Egypt releases former anti-graft chief after serving 5 years

This is a locator map for Egypt with its capital, Cairo. (AP Photo)

CAIRO (AP) — Egyptian authorities Tuesday released the country’s former anti-graft chief after he served a five-year prison term for allegedly insulting and disseminating false news about the military, his lawyers said.

Hesham Genena, a former judge, walked free from a police station and returned to his home in Cairo’s eastern New Cairo district, lawyer Hossam Lotfy said.

His daughter, Shorouk Genena, posted images in Facebook showing her father hugging his family. “Baba is out, finally,” she wrote.

Genena was taken Tuesday to the country’s Supreme State Security Prosecution following his release from a prison, where he was questioned over separate allegations of disseminating false news, said another lawyer Naser Amin.

The allegations are related to comments he made in 2016 on the scale of government corruption, Amin said. Prosecutors ordered his release pending an investigation, he added.

Genena, who was arrested in February 2018, served a five-year sentence on a conviction of insulting the military. The conviction was related to incendiary comments in which he claimed that the military's former chief-of-staff, Sami Annan, was in possession of documents incriminating the country’s leadership. He said the documents were kept abroad.

Annan was arrested shortly after he announced his intention to challenge President Abdel-Fattah el-Sissi in the 2018 election. The president won with 97% of the vote in a race that saw no real challenger.

Annan was sentenced to nine years in prison on charges of fraudulently registering to vote, of breaching regulations, and incitement against the armed forces over a video he released declaring his candidacy. He was released in December 2019 for health reasons, Amin said at the time.
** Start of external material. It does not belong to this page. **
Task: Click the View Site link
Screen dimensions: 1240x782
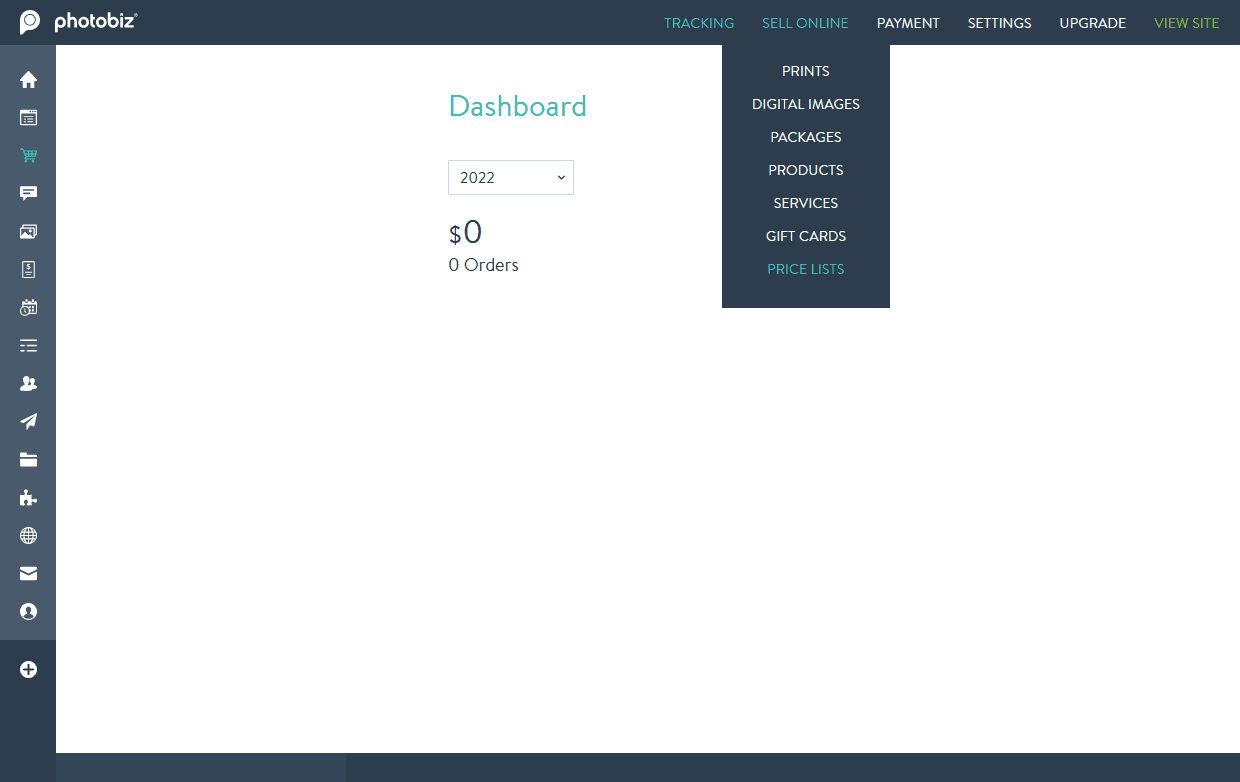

Genena led Egypt’s top watchdog agency until el-Sissi fired him in 2016 following an investigation that concluded he had misled the public on the scale of government corruption. Genena said corruption had cost the country billions of dollars in 2015 alone. He later said he was misquoted by a local news outlet.

Genena had long been the target of criticism from pro-government media, well-connected businessmen and senior officials since being appointed in 2012, but his massive corruption allegations sparked a particular furor, with media branding him a traitor and closet supporter of the outlawed Muslim Brotherhood.

El-Sissi appointed a commission that eventually accused Genena of misleading the public with support from unnamed “foreign” parties.